Up through the seventeenth century, the Mughal emperors had relied on a complex network of local princes to administer their lands. During the eighteenth and nineteenth centuries, these princes were forced to switch allegiance to the British East India Company, which was rapidly replacing the Mughals as the main power in northern India. By pledging their support to the British, the princes were able to retain their titles and status. The Mughals managed to remain in power in much the same fashion until 1858, when rule of India passed from the East India Company to the queen of England. After the government of India was taken over by the British monarchy, these princely states were restructured into three ranks according to size and power, and were accorded different levels of jurisdiction over their populations.
Though the political clout of these princes was circumscribed, the royal courts remained vital to the production of art through the nineteenth century. They were important loci for the continuation of indigenous artistic traditions as well as conduits for European influences in both art and architecture. At the beginning of this period, the Mughal court continued to produce elaborate histories; particularly popular were copies of the Baburnama and the Padshahnama, which documented the reigns of legendary emperors Babur and Shah Jahan. While completed in the style of the sixteenth- and seventeenth-century originals, some paintings depicted the now ubiquitous Europeans admiring Shah Jahan’s famous monuments such as the Taj Mahal and the Red Fort. Early nineteenth-century works from surrounding courts also continued in earlier styles.
But the Mughals were no longer the driving force behind Indian art, and some princes were more interested in other forms of painting. The nawabs of Avadh were particularly active in this regard; Shuja‘ al-Daula (r. 1754–75) hosted Britisher Tilly Kettle at Faizabad for a year, and Ghazi al-Din Haidar (r. 1814–27) hired the British artist Robert Home as his court painter. Raja Rajendra Malik of Bengal furnished his Marble Palace with copies of Renaissance works and originals by contemporary Neoclassical painters, and had family portraits executed by European artists. Thus this period marked the introduction of easel painting and oil paints to India. First brought into the courts by Kettle, Hume, and other European artists, this type of painting was later taught at schools. Academies opened in the 1850s in Madras, Bombay, and Calcutta, and then in 1875 in Lahore. With the advent of such formal training for artists, they came to be regarded as professionals rather than mere artisans.
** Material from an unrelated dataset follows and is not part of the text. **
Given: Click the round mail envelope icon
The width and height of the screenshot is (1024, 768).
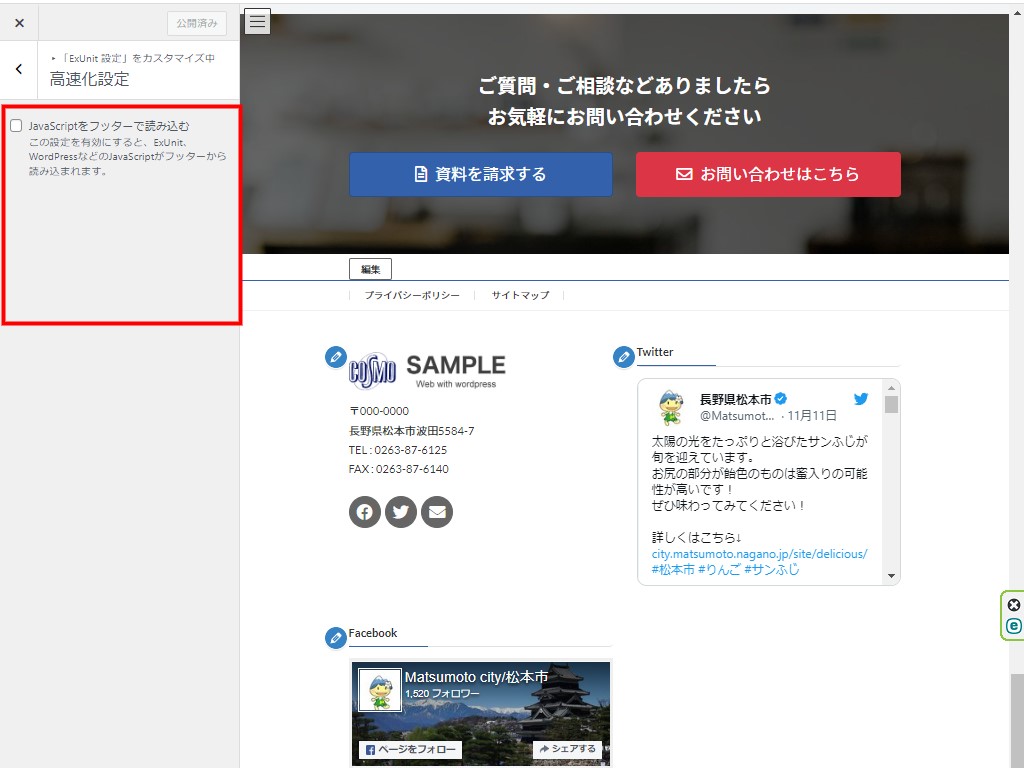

Architecture also witnessed major changes during this period. While some princes used the power allotted to them to reforms affecting women and the poor, others found themselves with vast riches and plenty of time at their disposal. The lavish, European-style palaces they built represented the convergence of two trends in British architectural patronage in India. After the major reconstruction of Calcutta beginning in 1757, its famed Neoclassical palaces were copied throughout the country. After 1858, there was a growing interest in Indian architecture as the British monarchy tried to present itself as successor to the Mughals. Focus shifted from Calcutta to Bombay, where the Victoria Terminus by Frederick W. Stevens (1878) and Prince of Wales Museum by George Wittet (1914) were built. Though essentially of classical design, these buildings incorporated a number of decorative elements from the Indian vernacular for the first time.
The princes who chose to build in such a style often hired British architects. The work of Major Charles Mant at Kolhapur, Sir Samuel Swinton Jacob at Bikaner, and Vincent Esch at Hyderabad is a curious mix of Palladian villa design (popular in England at the time) and Indian architectural ornament. At Lucknow, architecture was much influenced by the work of Claude Martin, the French general who settled in the city and was given charge of several regiments in the nawab’s army. His residence, called “Constantia,” was finished with a number of odd flourishes (such as statues waving from the roof), and this exuberant style was quoted in elements of “Kaiserbagh,” the palace of Nawab Wajid ‘Ali Shah (r. 1847–56) built in 1848–50.
New to the arts scene in the nineteenth century was photography, which reached India soon after its invention in Europe. Maharaja Birchandra Manikya (r. 1862—96) of Tripura was among the many princes who took an interest in the medium, starting his career in daguerreotypes; his son Bara Thakur would become a critically acclaimed photographer. Maharaja Ram Singh II of Jaipur (1835–1880) was another skilled practitioner, noted for his portraits of British notables and women from his court (normally only photographed by other women). It is Lala Deen Dayal (1844–1905), however, who is perhaps the era’s most famous photographer. He worked for both British and Indian patrons, and among his subjects were Lord and Lady Curzon and the nizam of Hyderabad. Dayal was appointed court photographer to Curzon in 1884, where he took portraits and documented such important events as durbars and the construction of new palaces. In 1896, he moved to Bombay and opened a commercial studio there.